The first was the credit risk on mortgages. It seems an obvious worry now, but back in 2006, almost no one in the world of mortgage bonds spent any time on credit risk. The only risk which people worried about was prepayment risk; credit risk was a minor issue, partly because the debt was secured and partly because it had never been an issue in the past. (Which made it almost impossible to model.)
Seriously Ryan? You're 1/3 right, your banksters made sure noone was gonna repay early with the diseased loans they created. Credit risk however was a MAJOR issue. It was necessary for to create the guaranteed systemic failure that JP Morgan would profit from. And since when was credit risk never an issue in the past. It used to be the only issue.
He goes on and on with similar tripe, ignoring the fact that Jamie Dimon engineered this failure, because he knew he was not only going to profit by knowing which side to bet on, but he also had the tools to slice his competitor's throats, leaving him one of the last punks standing.
Avent closes with this:
And much as I'm skeptical of attempts by glossy magazines to lionize the CEO of the moment, I do think it's reasonable for Dimon personally to take a lot of the credit. As Tully shows, Dimon sets the tone for the risk-conscious management of the bank as a whole: essentially everyone there is a risk manager, and that function isn't outsourced to some marginalized and powerless group of resented risk officers.

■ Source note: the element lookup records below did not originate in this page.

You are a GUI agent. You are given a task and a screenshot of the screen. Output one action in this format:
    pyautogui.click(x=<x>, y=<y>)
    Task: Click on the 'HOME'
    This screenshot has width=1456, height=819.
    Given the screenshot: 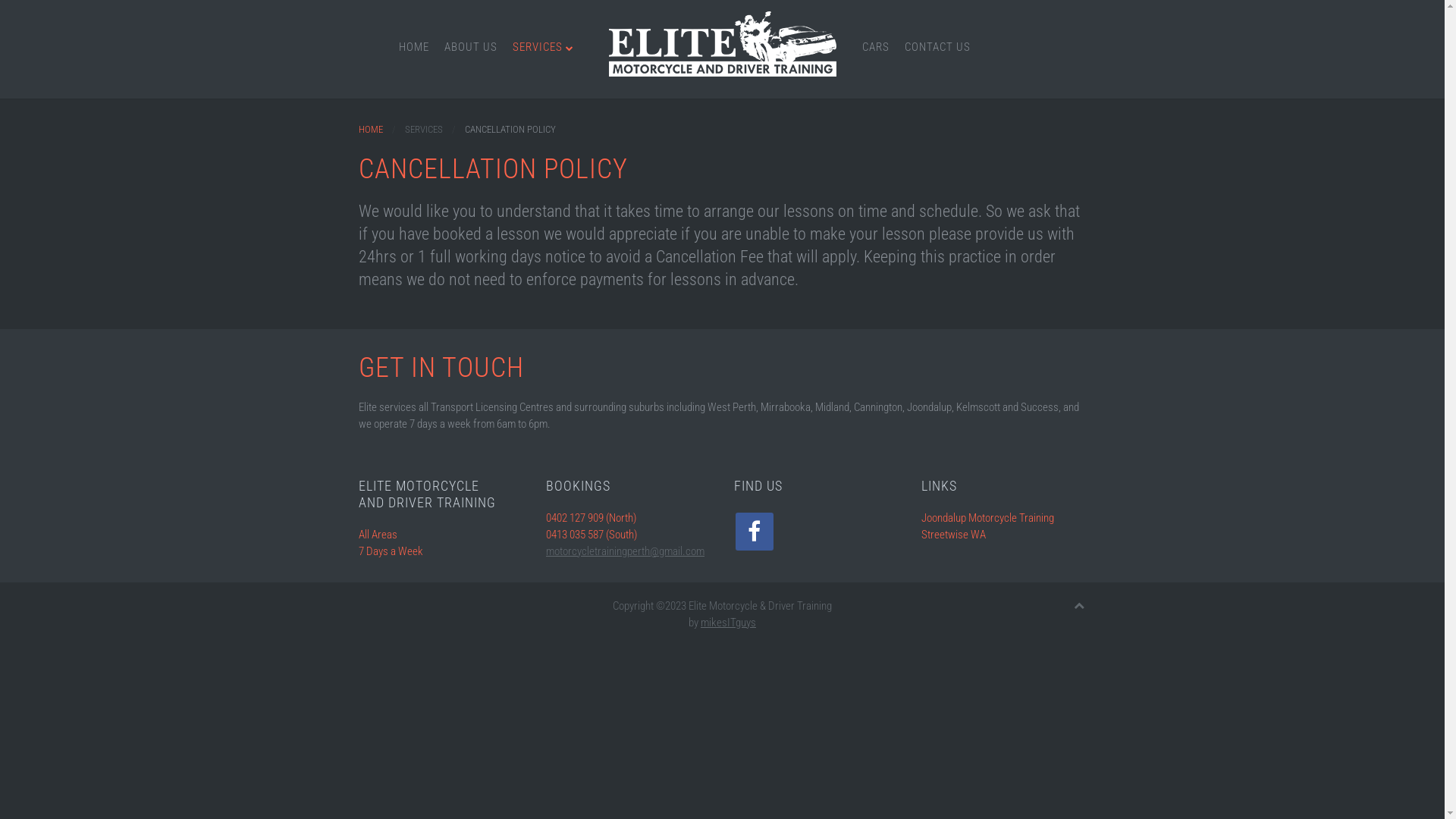 What is the action you would take?
    pyautogui.click(x=414, y=46)
    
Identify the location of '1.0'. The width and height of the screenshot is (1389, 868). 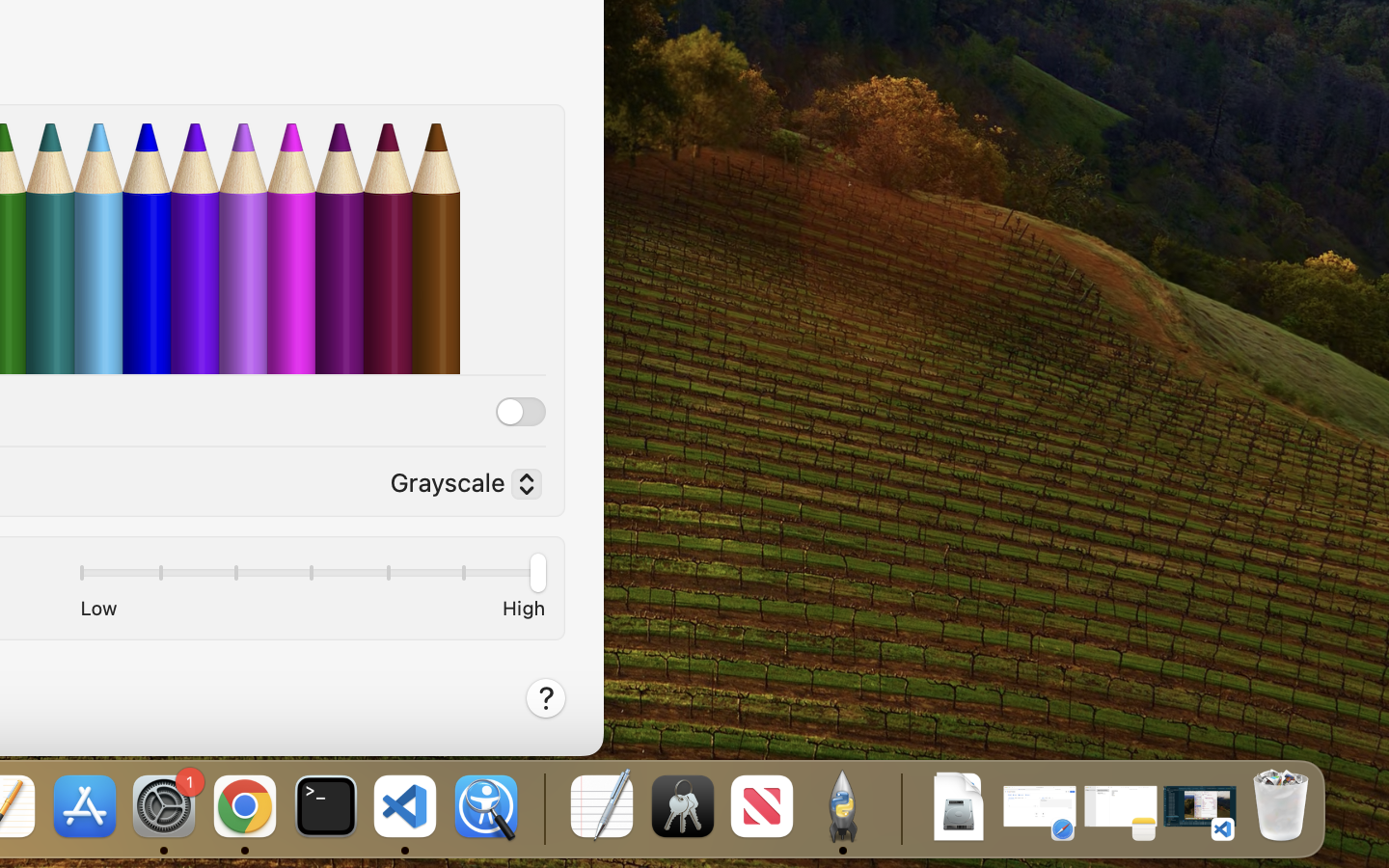
(311, 576).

Could Dimon have achieved something similar if he'd succeeded Sandy Weill at Citigroup? Frankly I doubt it: Citi really is too big and unwieldy to manage. But JP Morgan Chemical Chase Manhattan Bank One Bear Stearns Manny Hanny, it seems, isn't.
Ryan is right about another thing here: Dimon deserves credit. For flushing this country down the toilet. He was just as bad as any other bankster. He let JP Morgan push just as much garbage paper as nearly every other bank. But because of the "red flag...from the mortgage servicing business...on $800 billion in home loans" they knew when to dump their garbage before the bins filled up. That's dances on the line of insider trading. That is market exploitation and manipulation.
Ryan's last line not only showcases not only his juvenile approach and disdain for objectivity, but also exposes JP Morgan's true nature: to destroy and consume others.
UPDATE - Jamie recently was spewing out his garbage towards the auto industry -
JPMorgan Chase & Co. Chief Executive Officer Jamie Dimon said General Motors Corp., which filed for bankruptcy protection today, "has been a great shame to this country."
You may be right but really, who are you Jamie, the pot or the kettle?
UPDATE II - Jamie's deep respect to our Treasury Secretary -
"Dear Timmy, we are happy to be able to pay back the $25 billion you lent us," Dimon said at the 31st Annual NYU International Hospitality Industry Investment Conference. "We hope you enjoyed the experience as much as we did."